● **TASK BRIEF**
Reproduce, word for word, the passage of the commentary on Ireland's bailout that opens with the words containing "With aviation, tourism" and closes with "advice we take.".

I refer to the diet of admonitions and lectures that I have received from a range of sources in business, politics and the media — not to be so negative. The genuine views were that if the media was more positive, consumer sentiment and recovery would quicken apace.
As an employer of 237 people, depending on discretionary spending power in the services sector of the economy, no one is more eager to believe in better times. Simultaneously, I have listened to a coterie of respected captains of industry, investment analysts and academics who tell me otherwise. An unusual feature of our economic meltdown has been two distinct separate narratives throughout. People who were shocked by current events of our international bailout have been listening to the wrong story.
All of what has unfolded has been predicted accurately. The downturn started in August 2007, but was not officially recognised until the autumn of 2008. Market estimates of Anglo Irish losses are up to €38bn, whereas Merrion Street started with €4bn and has only got as far as €26bn. I was told in August that the sum total of the exchequer borrowing requirement, plus liquidity and recapitalisation needs of our banks, were unsustainable by markets, ergo an external intervention was unavoidable.
With aviation, tourism and access transport issues, who did you believe, Noel Dempsey or Michael O’Leary? In relation to the viability of Anglo, did you take Brian Cowen’s assertions before the actions of Dr Michael Somers, as the NTMA wouldn’t deposit their cash with that bank? In the context of finance, would you trust in Dermot Desmond or Brian Lenihan on NAMA’s effectiveness?
Credibility is earned through performance and track record. 42% of the electorate underwrote Bertie Ahern’s narrative for 12 years. There was no consensus about social partnership, benchmarking and pro-cyclical policies. We should be more selective in whose advice we take.
The official whipping boys of our morass have been media, rating agencies and the markets. This is perverse. The obligation of these is to be accurate and fair. The acceptance of bluff, bluster and bullshit has to stop.
A few weeks ago I sent a text to one of these wise gurus to enquire when the bailout might happen, to which I received the following reply “Join up the dots…” Let’s think through the logic of our fiscal situation, Ireland Inc, the national debt and the euro. Whatever the scale of the IMF/EU line of credit and the parameters of the four-year national recovery plan, there is a significant central flaw in the overall rationale.
If Ireland is out of all bond markets, it can only be for a finite period of two to three years. It is simply unsustainable to live on life support indefinitely. Let’s assume that point is reached in 2013.
After all the quarterly and annual reviews of austerity and growth, there will be a chunk of public debt which will suck the bone marrow out of Ireland. It’s probable Greece, Portugal and Spain will also face a residual mountain beyond their climbing ability. This bailout package is yet another attempt to kick the can down the road.

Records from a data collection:
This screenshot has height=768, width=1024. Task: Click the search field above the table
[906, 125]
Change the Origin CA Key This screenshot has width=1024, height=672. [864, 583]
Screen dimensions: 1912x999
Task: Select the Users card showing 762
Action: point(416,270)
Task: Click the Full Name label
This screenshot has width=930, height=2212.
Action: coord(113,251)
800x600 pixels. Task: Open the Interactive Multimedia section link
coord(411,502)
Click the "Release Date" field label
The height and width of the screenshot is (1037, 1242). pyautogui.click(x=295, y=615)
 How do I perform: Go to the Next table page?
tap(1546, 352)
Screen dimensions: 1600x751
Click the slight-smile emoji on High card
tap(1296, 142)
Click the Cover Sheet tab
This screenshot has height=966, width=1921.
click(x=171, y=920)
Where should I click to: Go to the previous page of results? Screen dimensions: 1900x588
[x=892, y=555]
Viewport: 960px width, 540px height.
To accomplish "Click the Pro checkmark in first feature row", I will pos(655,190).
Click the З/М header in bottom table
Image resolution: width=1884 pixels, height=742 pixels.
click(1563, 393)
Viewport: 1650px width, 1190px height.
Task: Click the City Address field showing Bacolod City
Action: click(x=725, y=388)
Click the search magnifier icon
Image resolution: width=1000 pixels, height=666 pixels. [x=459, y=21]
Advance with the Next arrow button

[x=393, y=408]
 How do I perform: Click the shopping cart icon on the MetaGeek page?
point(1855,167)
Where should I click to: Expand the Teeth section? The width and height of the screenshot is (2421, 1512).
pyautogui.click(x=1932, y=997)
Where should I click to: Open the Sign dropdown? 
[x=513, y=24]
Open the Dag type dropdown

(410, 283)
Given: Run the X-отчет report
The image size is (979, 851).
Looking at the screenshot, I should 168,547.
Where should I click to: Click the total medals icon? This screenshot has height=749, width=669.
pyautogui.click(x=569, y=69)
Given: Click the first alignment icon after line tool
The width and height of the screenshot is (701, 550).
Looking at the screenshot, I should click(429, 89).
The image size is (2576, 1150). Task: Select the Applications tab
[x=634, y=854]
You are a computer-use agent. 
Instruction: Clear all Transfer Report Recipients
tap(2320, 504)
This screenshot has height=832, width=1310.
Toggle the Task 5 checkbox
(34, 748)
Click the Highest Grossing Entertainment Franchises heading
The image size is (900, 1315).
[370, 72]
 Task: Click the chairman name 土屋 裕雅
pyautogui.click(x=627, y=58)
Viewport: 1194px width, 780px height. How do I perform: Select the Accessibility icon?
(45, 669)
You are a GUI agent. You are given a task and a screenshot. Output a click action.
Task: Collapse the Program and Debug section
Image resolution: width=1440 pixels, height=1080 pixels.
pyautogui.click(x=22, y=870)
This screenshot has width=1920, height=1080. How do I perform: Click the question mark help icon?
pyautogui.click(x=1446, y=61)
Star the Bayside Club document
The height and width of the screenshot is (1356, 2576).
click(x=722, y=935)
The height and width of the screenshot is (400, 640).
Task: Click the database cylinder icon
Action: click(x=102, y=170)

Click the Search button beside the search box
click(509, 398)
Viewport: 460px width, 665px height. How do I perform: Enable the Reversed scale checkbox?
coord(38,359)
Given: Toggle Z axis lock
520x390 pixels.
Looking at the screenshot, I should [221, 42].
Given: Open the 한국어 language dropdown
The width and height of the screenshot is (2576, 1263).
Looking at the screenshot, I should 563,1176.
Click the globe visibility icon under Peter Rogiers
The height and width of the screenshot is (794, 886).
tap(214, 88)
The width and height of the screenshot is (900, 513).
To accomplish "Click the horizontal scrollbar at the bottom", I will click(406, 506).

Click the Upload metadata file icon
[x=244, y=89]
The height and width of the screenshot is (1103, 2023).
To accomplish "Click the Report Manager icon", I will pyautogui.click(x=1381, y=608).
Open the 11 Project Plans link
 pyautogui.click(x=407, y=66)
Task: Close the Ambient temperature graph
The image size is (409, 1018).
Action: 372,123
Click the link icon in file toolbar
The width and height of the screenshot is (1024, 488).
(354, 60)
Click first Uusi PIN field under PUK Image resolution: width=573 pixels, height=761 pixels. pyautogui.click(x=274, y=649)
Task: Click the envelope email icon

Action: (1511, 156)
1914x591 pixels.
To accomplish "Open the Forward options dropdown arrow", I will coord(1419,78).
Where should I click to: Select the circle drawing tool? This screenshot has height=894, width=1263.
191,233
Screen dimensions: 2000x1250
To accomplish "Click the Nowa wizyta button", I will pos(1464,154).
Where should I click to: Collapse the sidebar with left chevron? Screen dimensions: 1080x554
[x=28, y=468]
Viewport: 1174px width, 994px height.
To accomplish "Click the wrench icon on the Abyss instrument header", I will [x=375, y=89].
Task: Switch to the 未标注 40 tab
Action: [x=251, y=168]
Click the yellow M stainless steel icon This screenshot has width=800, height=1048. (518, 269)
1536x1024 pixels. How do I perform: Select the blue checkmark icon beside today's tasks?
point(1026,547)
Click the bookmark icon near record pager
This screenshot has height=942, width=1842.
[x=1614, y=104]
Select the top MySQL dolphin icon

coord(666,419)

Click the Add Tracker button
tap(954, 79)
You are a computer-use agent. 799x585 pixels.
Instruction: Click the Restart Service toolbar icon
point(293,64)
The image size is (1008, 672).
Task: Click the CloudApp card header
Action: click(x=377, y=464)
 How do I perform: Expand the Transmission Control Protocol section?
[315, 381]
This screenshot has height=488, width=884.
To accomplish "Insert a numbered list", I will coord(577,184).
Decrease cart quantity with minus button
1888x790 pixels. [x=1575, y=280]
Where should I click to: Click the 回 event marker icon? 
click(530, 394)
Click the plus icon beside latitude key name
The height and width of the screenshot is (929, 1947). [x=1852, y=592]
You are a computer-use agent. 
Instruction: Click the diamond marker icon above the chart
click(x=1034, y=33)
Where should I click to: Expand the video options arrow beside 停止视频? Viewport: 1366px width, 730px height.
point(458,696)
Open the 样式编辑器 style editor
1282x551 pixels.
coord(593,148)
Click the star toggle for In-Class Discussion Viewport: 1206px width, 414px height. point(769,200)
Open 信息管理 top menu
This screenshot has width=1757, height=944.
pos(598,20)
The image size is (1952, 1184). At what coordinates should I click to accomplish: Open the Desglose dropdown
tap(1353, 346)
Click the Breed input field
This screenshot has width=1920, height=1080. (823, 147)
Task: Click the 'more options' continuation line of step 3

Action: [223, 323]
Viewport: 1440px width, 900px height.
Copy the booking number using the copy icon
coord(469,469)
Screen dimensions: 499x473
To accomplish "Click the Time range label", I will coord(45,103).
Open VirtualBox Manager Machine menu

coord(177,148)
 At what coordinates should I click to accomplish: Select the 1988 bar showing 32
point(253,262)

● **RESULT OF THIS TASK**
With aviation, tourism and access transport issues, who did you believe, Noel Dempsey or Michael O’Leary? In relation to the viability of Anglo, did you take Brian Cowen’s assertions before the actions of Dr Michael Somers, as the NTMA wouldn’t deposit their cash with that bank? In the context of finance, would you trust in Dermot Desmond or Brian Lenihan on NAMA’s effectiveness?
Credibility is earned through performance and track record. 42% of the electorate underwrote Bertie Ahern’s narrative for 12 years. There was no consensus about social partnership, benchmarking and pro-cyclical policies. We should be more selective in whose advice we take.